2004年07月03日(土) |
チェルノボーグ:白い神と黒い神 |
Tchernobog:チェルノボーグ(黒い神)
初め世界は全て水に沈んでいた。 水には白と黒のホオジロガモが泳ぎ、それぞれに 白の神と黒の神が乗っていた。 黒の神は白の神より言われた通り水底から土を取ってきた。 白い神は平原と広野を創った。 黒い神はその上に岩山を乗せた。 やがて白と黒の神は軍勢を持ち争い始め、 長い戦いの後、黒の神は大地に落とされた‥‥。
薔薇は終わり百合の香がむせる様に漂う季節、私は独りの時間を持つようになった。理由は突然の私の貴族の称号にあり、今まで対等な立場でいた使用人仲間が私との間に距離を置くようになったからだ。妬みもあったのだろうが、彼らには私が一生ファルネーゼ様の面倒を見るようになったのだと、半ば哀れみの気持ちも抱いていた様に思える。 遠巻きの憐憫の視線‥。 私は本を読むことをおぼえ、時間を過ごす事をおぼえた。

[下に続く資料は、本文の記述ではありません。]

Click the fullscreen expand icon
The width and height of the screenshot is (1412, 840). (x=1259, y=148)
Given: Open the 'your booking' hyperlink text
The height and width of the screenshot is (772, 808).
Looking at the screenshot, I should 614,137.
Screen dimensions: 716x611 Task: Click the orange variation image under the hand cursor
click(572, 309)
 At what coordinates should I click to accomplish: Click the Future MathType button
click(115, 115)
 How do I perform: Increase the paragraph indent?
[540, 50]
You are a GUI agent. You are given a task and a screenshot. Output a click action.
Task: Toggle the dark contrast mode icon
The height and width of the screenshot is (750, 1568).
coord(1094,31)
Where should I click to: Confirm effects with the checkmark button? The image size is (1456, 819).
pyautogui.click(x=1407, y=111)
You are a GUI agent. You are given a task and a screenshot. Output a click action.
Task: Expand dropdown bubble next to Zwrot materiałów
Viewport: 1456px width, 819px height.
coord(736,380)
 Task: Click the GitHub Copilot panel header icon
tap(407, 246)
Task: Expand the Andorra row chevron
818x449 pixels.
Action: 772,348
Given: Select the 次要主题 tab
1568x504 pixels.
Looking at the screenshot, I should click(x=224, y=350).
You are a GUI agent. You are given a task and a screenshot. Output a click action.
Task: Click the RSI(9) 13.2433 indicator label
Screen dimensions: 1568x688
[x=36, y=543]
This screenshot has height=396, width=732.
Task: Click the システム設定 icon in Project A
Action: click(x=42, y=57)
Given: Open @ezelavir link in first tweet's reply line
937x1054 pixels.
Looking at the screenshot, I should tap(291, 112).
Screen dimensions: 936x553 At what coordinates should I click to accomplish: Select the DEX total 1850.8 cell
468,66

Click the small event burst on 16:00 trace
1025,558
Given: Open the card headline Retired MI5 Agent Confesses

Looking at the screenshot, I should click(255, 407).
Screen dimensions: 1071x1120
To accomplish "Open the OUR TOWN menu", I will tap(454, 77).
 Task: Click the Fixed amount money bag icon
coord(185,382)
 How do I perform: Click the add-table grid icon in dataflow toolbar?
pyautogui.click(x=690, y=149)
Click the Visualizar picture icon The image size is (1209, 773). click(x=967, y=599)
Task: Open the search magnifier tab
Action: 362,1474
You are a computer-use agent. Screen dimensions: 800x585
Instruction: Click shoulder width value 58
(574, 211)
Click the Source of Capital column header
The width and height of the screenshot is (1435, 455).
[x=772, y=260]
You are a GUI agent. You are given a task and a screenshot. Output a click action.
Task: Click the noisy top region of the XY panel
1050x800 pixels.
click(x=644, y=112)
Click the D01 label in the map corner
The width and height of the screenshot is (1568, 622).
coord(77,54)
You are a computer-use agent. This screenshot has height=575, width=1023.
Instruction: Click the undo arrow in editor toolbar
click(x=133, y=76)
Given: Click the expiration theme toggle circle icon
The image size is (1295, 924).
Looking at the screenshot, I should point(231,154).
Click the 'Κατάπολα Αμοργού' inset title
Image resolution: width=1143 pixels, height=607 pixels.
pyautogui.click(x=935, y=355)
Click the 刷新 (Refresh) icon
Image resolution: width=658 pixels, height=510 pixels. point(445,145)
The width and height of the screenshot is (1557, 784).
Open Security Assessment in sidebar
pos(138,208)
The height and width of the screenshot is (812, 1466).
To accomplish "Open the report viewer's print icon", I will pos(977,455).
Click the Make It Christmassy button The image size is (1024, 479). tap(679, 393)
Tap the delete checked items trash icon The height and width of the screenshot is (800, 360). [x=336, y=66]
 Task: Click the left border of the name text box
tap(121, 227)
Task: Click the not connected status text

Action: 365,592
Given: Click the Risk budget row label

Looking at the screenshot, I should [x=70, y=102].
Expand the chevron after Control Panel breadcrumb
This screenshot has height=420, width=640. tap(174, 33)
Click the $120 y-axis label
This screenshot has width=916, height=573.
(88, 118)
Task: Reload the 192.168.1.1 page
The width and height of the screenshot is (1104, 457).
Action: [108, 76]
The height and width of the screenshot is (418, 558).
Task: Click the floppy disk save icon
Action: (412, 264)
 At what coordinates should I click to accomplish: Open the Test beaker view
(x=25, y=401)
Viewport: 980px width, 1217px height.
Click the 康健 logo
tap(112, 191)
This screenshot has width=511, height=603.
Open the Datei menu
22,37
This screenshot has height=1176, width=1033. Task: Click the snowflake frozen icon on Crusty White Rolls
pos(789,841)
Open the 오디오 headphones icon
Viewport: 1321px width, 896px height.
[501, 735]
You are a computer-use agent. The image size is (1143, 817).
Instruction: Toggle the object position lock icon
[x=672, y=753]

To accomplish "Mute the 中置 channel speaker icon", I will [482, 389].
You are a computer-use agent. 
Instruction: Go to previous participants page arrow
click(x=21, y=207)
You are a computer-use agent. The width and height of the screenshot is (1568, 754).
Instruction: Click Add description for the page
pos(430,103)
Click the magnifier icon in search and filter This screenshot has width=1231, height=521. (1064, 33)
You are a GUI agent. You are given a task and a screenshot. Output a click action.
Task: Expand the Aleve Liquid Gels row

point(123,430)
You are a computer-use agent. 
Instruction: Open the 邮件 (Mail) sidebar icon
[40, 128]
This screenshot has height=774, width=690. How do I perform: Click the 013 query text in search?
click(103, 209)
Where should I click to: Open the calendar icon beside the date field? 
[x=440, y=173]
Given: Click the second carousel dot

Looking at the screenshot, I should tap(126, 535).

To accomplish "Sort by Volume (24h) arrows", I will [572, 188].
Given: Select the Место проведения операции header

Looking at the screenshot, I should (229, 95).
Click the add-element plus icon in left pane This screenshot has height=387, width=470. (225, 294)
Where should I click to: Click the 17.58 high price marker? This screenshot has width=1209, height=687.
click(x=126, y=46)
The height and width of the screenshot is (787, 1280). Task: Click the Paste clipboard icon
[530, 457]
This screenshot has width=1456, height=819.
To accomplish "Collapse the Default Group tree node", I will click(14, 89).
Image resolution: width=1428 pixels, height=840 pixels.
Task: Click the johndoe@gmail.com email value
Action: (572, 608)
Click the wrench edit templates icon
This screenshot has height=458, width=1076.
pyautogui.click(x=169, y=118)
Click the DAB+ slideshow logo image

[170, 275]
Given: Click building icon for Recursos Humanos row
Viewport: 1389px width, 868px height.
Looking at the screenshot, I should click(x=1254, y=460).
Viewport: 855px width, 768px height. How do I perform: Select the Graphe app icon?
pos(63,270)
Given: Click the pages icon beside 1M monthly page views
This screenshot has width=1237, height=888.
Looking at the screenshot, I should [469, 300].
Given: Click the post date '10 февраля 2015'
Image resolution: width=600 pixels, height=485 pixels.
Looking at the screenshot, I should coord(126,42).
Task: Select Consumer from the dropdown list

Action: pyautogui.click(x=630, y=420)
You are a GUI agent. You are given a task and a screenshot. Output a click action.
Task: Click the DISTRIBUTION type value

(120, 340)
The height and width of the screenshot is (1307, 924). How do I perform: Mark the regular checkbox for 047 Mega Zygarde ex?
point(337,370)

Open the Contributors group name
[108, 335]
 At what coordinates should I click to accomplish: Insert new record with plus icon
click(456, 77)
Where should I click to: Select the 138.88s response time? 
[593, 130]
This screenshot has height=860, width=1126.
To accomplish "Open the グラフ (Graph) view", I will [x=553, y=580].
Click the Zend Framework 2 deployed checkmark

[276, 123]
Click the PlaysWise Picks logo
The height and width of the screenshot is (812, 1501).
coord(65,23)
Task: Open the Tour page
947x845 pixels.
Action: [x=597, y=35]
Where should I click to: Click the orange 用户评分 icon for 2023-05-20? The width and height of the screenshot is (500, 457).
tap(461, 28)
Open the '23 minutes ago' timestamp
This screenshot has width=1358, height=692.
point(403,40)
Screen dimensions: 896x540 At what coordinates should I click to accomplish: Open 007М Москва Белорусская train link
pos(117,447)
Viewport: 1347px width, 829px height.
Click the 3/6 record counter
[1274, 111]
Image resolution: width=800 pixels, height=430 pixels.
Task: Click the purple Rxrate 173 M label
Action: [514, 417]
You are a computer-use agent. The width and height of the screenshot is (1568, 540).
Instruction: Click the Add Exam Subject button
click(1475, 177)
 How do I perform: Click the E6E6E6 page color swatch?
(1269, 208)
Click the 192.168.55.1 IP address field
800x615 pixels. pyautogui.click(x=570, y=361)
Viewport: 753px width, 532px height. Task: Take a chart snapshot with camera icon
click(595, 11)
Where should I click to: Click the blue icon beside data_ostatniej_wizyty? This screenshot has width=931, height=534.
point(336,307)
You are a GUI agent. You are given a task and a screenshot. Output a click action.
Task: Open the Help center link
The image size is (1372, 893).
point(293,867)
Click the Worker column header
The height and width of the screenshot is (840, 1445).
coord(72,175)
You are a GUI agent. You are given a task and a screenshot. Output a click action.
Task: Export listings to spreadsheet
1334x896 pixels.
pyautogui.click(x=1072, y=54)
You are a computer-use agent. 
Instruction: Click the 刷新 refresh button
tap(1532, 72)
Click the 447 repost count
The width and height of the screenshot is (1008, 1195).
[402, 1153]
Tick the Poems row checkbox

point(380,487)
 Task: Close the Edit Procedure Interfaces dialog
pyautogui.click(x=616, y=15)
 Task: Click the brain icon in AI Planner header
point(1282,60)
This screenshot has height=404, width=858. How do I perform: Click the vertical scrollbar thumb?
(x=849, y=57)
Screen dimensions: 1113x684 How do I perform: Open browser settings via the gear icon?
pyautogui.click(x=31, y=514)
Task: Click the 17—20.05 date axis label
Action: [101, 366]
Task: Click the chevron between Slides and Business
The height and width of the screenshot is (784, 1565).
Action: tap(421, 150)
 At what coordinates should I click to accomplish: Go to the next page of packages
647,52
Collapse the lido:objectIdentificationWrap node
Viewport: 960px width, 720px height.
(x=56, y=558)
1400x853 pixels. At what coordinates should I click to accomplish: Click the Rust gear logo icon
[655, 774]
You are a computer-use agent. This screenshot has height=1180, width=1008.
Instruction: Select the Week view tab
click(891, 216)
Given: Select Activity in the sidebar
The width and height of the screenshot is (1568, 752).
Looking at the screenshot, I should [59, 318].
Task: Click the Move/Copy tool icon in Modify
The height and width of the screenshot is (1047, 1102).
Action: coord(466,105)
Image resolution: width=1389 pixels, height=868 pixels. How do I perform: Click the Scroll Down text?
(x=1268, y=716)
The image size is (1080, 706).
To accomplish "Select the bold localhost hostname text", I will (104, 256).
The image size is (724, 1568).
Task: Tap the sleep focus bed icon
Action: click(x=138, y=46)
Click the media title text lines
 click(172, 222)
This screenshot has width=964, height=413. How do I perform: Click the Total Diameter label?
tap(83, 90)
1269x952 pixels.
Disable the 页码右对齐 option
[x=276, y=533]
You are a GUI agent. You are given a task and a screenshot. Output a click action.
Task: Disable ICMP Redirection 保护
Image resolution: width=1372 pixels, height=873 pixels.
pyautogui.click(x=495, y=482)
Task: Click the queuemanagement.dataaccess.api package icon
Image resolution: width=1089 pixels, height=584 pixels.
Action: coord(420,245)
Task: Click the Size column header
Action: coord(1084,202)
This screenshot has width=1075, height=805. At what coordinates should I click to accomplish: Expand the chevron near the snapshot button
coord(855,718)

「‥‥!」 中庭の椅子に座っていた私の背後から、ファルネーゼ様が服地の上から私の腕に噛みついたのだ。 「つまらないわ。最近お前は何をしても呻き声一つあげないのだもの。私を放っておいて何をしているの?」 血が滲んだろうか?子供の顎の力は案外強いものだ。 「‥‥本を読んでいました。ファルネーゼ様はご用があるとの事でしたので」 「ふ〜ん、どんな内容なの?」 「ずっと北の国の神様の話です」 「読んで聞かせて」 「はい?」 「お前がその本を読んで私に聞かせるの。きちんと終わりまでね」 「え?は、はい‥」
初め世界は全て水に沈んでいた。 水には白と黒のホオジロガモが泳ぎ、それぞれに 白の神と黒の神が乗っていた‥
要領を得ないまま私が朗読を始めると、ファルネーゼ様はもう一度私の二の腕に噛みついた。肉を噛みちぎらんばかりの力を込めて。
「ぐっ‥」
私は苦痛を喉の奥で押し殺し、北の国の神々の話を読み続けた。
‥‥長い戦いの後、黒の神は大地に落とされた‥‥。
「これで、終わりです」 「ふう‥」
噛みつくのをやめたファルネーゼ様の額は、うっすらと汗ばんでいた。
「北の国には神様が沢山いるの?」 「さあ‥私は存じません。ただ本を読んだだけです」 「神様はお一人だけよ。良いことも悪い事も一人でお決めになるの。そして悪い子は火にくべられるのよ」 「‥‥」
私は聖都の神なるものを、幼いこの頃から信じていなかった様に思う。
「もう少ししたら舞踏の教師がくるわ。いつもの様にお前が相手をするのよ。先に行って待っているわ」 そう言ってファルネーゼ様は私の返事も聞かずに、舘の方へ中庭の花々の中に消えていった。
「‥‥」 私は服の袖をまくり、ファルネーゼ様に噛みつかれた痕を見た。服地の上から噛まれたというのに、その傷から血が滲み出ていた。 百合の花の香は、何故か血の匂いに似ている。 ファルネーゼ様のそういう行いの意味を、まだ幼かった私は解らなかった。
『セルピコ、もしも白い神と黒い神がいるならお前はどちらの側?』
答えかねる質問だった。たぶん、この庭の白い神と黒い神は表裏一体であろうから‥。